The gale shrieked and howled; the rain stung my face. Seawards, out of the pitchy blackness of the night, the waves bellowed as they pounded the foot of the hill in one incessant roar; the burning ships and warehouses, the crackling of musketry in the town below, the constant explosions from the doomed ships, all made of the harbour a very inferno, from out of which the cold, clear search-light flashed pitilessly on the slaughter-house round me.

Twenty English and two hundred or more Chinamen lay there sleeping their last long sleep.

Oh, the pity of it all!

My worst enemy could not accuse me of being sentimental, and that night all feeling whatever seemed numbed; but as I recognized the dead faces of Hunter, Richardson, and a dozen men whom I knew, the only thought was one of bitterness that men should throw away their lives so comparatively uselessly, and the selfishness of it all made me feel almost angry with them.

Hunter's family I knew.
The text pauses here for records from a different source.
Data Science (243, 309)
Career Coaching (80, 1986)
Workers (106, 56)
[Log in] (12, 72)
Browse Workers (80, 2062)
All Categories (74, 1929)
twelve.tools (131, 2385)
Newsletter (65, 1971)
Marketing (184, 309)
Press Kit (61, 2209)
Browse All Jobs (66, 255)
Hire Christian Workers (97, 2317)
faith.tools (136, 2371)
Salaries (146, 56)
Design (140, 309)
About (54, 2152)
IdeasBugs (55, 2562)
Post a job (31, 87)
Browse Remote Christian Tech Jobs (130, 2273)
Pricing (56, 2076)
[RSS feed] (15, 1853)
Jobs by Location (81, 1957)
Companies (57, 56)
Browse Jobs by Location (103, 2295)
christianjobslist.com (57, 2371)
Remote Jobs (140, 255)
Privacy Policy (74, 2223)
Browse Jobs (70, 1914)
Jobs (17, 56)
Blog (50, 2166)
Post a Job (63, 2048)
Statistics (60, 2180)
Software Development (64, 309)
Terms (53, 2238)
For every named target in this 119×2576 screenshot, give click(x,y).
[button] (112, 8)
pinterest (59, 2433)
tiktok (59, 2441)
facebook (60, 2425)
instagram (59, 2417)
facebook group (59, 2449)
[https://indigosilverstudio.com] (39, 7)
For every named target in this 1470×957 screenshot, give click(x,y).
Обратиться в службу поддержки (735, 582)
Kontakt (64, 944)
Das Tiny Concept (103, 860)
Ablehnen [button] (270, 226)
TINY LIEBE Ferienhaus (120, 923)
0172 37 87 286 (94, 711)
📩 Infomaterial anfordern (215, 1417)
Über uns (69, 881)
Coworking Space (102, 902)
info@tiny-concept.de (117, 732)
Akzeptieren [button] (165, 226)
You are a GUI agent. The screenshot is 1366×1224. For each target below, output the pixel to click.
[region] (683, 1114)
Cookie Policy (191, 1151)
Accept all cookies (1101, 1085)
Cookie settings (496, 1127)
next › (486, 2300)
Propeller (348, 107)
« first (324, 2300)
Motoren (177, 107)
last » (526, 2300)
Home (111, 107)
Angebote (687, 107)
He left a wife and two children. Richardson had only recently married; and little did they reckon, they and the other poor fellows, when they volunteered for this expedition in their lust for change, for excitement, for self-glorification or chance of promotion, the misery they were to inflict.

Who bears the bigger share when the man goes out to war?

Is it the man, with his cares forgotten as the shores of England slip down below the horizon, with the hot blood coursing through his body and the fighting instinct of the male animal to bear him along, or is it the woman he leaves behind him—the mother, wife, or sweetheart—who is left to her humdrum daily duties, with her heart full of empty pains and aching fears, to hope and long and dread for news, day after day, week after week?

It seems foolish to write this, but all through that ghastly night, turn my thoughts how I would, they ever came back to the bitterness, the selfishness, the pity of it all.

Every now and again some wounded man wanted attention—one man became delirious, and at intervals uttered horrible shrieks. Pattison also became delirious, and I had to keep a man watching lest he should tear off his bandages.

About three in the morning one of my men thought he heard a cry for help down the sea slope of the hill, and we searched by the light of the signal lantern for nearly an hour, but found no one.